Cost of sales and related percentage of respective revenue for the six months
ended July 31, 2005, compared to the six months ended July 31, 2004 are as
follows:

                              Six months ended     Six months ended
                                 July 31, 2005       July 31, 2004

Equipment rentals and sales  $   344,331  32.7%    $   251,668  25.0%

Recruitment services and
placement fees                   838,320  78.7%      1,843,075  82.0%
                               ----------           ----------
Total                        $ 1,182,651  55.3%    $ 2,094,743  64.0%
                              ===========           ==========

The total Gross Profit for the first half of the year to July 31, 2005 was
$954,564 and represents a reduction of $224,974 (19.1%) compared with the six
months ended July 31, 2004 of $1,179,538. This decrease in gross margins,
compared with a reduction in total revenues for the same period by 34.7%,
reflects the Company's focus on attaining higher quality business and contracts
over the last year.

General and administrative overheads

General and administrative overhead expenses decreased by $1,040,934, or 51.9%
to $964,406 for the six months to July 31, 2005, compared to overheads of
$2,005,340 for the six months to July 31, 2004. The main reasons for the
increase in expenditure are as for the items outlined in the discussion and
analysis for the three months results, earlier in this Report.

Interest expense

Net Interest expense of $25,967 for the six months to July 31, 2005, increased
by $1,803, or 7.5%, compared with $24,164 for the six months to July 31, 2004.

Liquidity and Capital Resources

We have relied primarily on asset-based borrowings, internally generated funds,
stockholder investment and loans, together with trade credit to finance our
operations. Our capital requirements primarily result from working capital
needed to support operations, including increases in inventory and accounts
receivable. Our working capital position has deteriorated from a deficit of
$76,857 as of July 31, 2004 to a deficit of $324,436 as of July 31, 2005. As of
July 31, 2005, we had cash and cash equivalents of $17,625 compared to $48,181
as of July 31, 2004.

Operating Cash Flow

Net cash used in operating activities for the six months ended July 31, 2005 was
$256,778 compared with net cash used of $555,704 for the six months ended July
31, 2004.

Credit Facilities

We have a loan agreement with bankers, HSBC, for a term loan that advanced
$237,000 in January 2004 and is due for repayment by November 2007. The loan
attracts a variable rate interest of 2% over UK base rate and there is a
floating charge over the assets of the Company (6.75% at July 31, 2005).

We also have an accounts receivable factoring arrangement with Venture Finance
which is secured by a floating charge over our assets. This facility has
variable rate interest of 1.75% over UK base rate (6.5% at July 31, 2005).

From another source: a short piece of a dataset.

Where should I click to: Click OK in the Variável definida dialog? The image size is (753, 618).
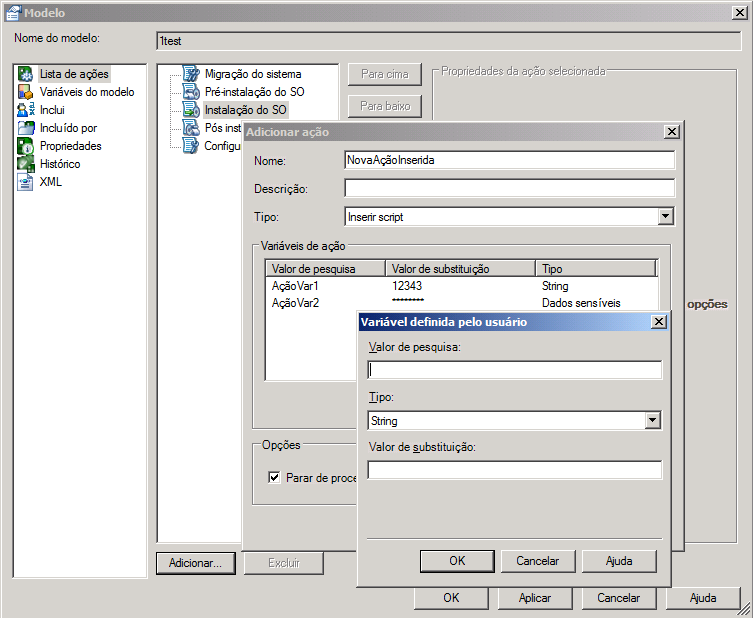[457, 561]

We believe that current levels of cash and cash equivalents ($17,625 at July 31,
2005) together with cash from operations and funds available under our credit
facilities and additional funding exercises, will be sufficient to meet our
capital requirements for the next twelve months.


ITEM 3. CONTROLS AND PROCEDURES

At July 31, 2005, we carried out an evaluation, under the supervision and with
the participation of our management, including our Chief Executive Officer and
Chief Financial Officer, of the effectiveness of the design and operation of our
disclosure controls and procedures pursuant to Rule 13a-14 under the Securities
Exchange Act of 1934, as amended. Based upon that evaluation, the Chief
Executive Officer and Chief Financial Officer concluded that our disclosure
controls and procedures are effective in timely alerting them to material
information relating to us required to be included in our periodic SEC filings.

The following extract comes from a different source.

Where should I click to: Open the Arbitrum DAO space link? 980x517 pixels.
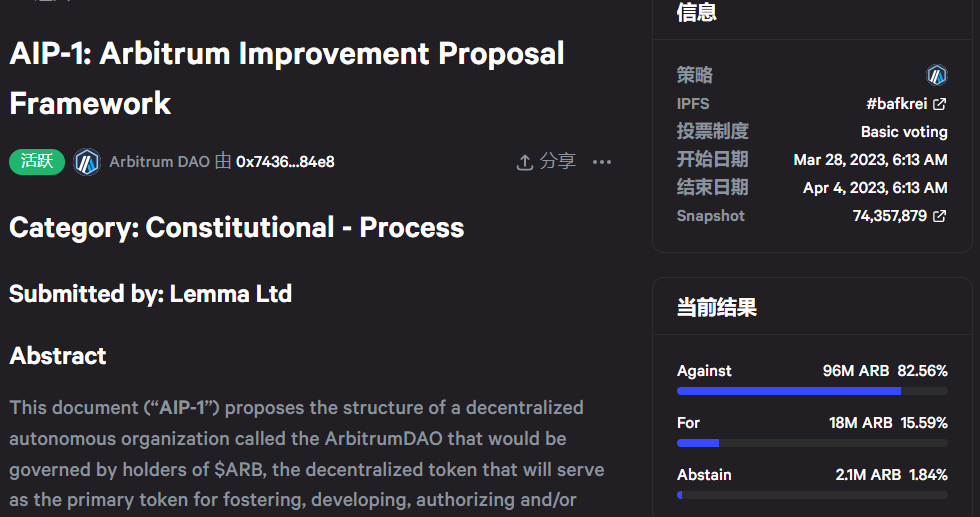tap(159, 162)
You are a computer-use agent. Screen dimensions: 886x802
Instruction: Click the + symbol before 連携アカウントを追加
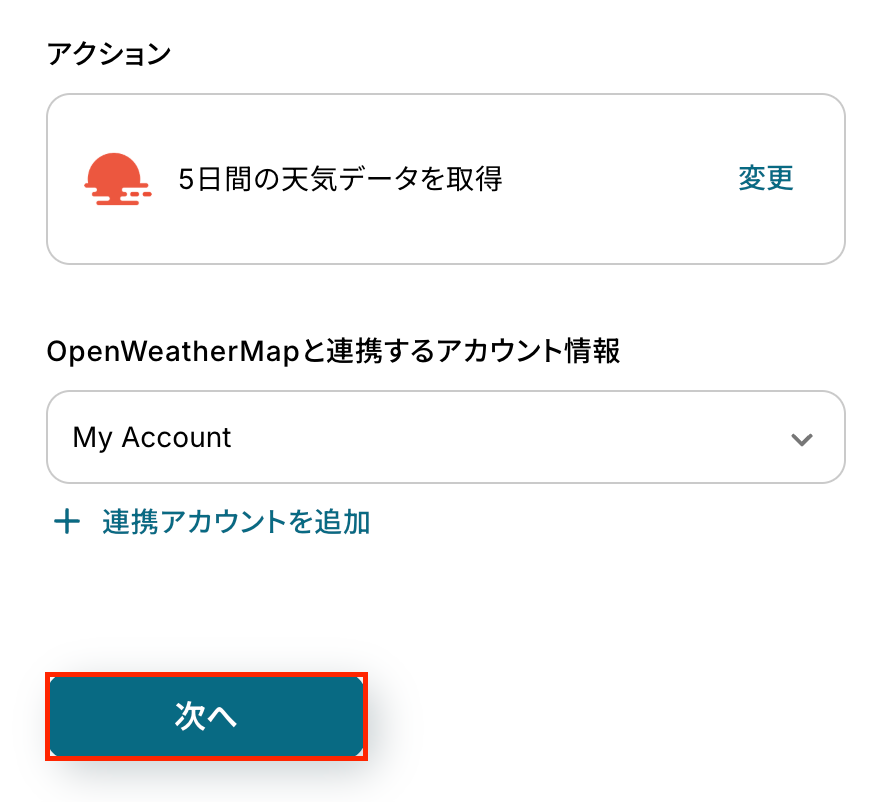pyautogui.click(x=67, y=521)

There have been no significant changes in our internal controls or in other
factors that could significantly affect our controls subsequent to the date of
that evaluation, and no corrective actions with regard to significant
deficiencies and material weaknesses.





                           PART II - OTHER INFORMATION



ITEM 6.    EXHIBITS AND REPORTS ON FORM 8-K

(a) Exhibits Item Description
     31.1                  Certification Pursuant to Section 302 of the
                           Sarbanes-Oxley Act of 2002
     31.2                  Certification Pursuant to Section 302 of the
                           Sarbanes-Oxley Act of 2002
     32                    Certification Pursuant to 18 U.S.C. Section
                           1350, as Adopted Pursuant to Section 906 of
                           the Sarbanes-Oxley Act of 2002

(b) Report on Form 10-KSB

On May 17, 2005, we filed a report on Form 10-KSB relating to our results for
the year ended January 31, 2005.

(c) Report on Form 10-QSB

On June 14, 2005, we filed a report on Form 10-QSB relating to our results for
the quarter ended April 30, 2005.



                                                     SIGNATURES

Pursuant to the requirements of the Exchange Act of 1934, the registrant has
duly caused this report to be signed on its behalf by the undersigned thereunto
duly authorized.

         Dated:  October 18, 2005.

                                               TRUE HEALTH, INC.

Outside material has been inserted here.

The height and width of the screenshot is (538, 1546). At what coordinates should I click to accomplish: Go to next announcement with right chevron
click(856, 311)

                                               BY: David Francis
                                                  -------------------
                                                  David Francis, CEO



                                               BY: Ian Wylie
                                                   ------------------
                                                   Ian Wylie, CFO









                                  Exhibit 31.1

                            Certification Pursuant to
                  Section 302 of the Sarbanes-Oxley Act of 2002

I, David Francis, certify that:

1.       I have reviewed the quarterly report on Form 10-QSB of True Health, 
         Inc. for the period ended July 31, 2005 (this "Report");

2.          Based on my knowledge, this Report does not contain any untrue
            statement of a material fact or omit to state a material fact
            necessary to make the statements made, in light of the circumstances
            under which such statements were made, not misleading with respect
            to the period covered by this Report;

3.          Based on my knowledge, the financial statements, and other financial
            information included in this Report, fairly present in all material
            respects the financial condition, results of operations and cash
            flows of the registrant as of, and for, the periods presented in
            this Report;

4.          The registrant's other certifying officers and I are responsible for
            establishing and maintaining disclosure controls and procedures (as
            defined in Exchange Act Rules 13a-14 and 15d-14) for the registrant
            and we have:

(a)         designed such disclosure controls and procedures to ensure that
            material information relating to the registrant, including its
            consolidated subsidiaries, is made known to us by others within
            those entities, particularly during the period in which this Report
            is being prepared;

(b)      evaluated the  effectiveness of the registrant's  disclosure  controls
         and procedures as of a date within 90 days prior to the
        filing date of this Report (the "Evaluation Date"); and


(c)         presented in this Report our conclusions about the effectiveness of
            the disclosure controls and procedures based on our evaluation as of
            the Evaluation Date;

     5. The registrant's other certifying officers and I have disclosed, based
     on our most recent evaluation, to the registrant's auditors and the audit
     committee of registrant's board of directors:
(a)           all significant deficiencies in the design or operation of
              internal controls which could adversely affect the registrant's
              ability to record, process, summarize and report financial data
              and have identified for the registrant's auditors any material
              weaknesses in internal controls; and
(b)           any fraud, whether or not material, that involves management or
              other employees who have a significant role in the registrant's
              internal controls; and

     6. The registrant's other certifying officers and I have indicated in this
     Report whether or not there were significant changes in internal controls
     or in other factors that could significantly affect internal controls
     subsequent to the date of our most recent evaluation, including any
     corrective actions with regard to significant deficiencies and material
     weaknesses.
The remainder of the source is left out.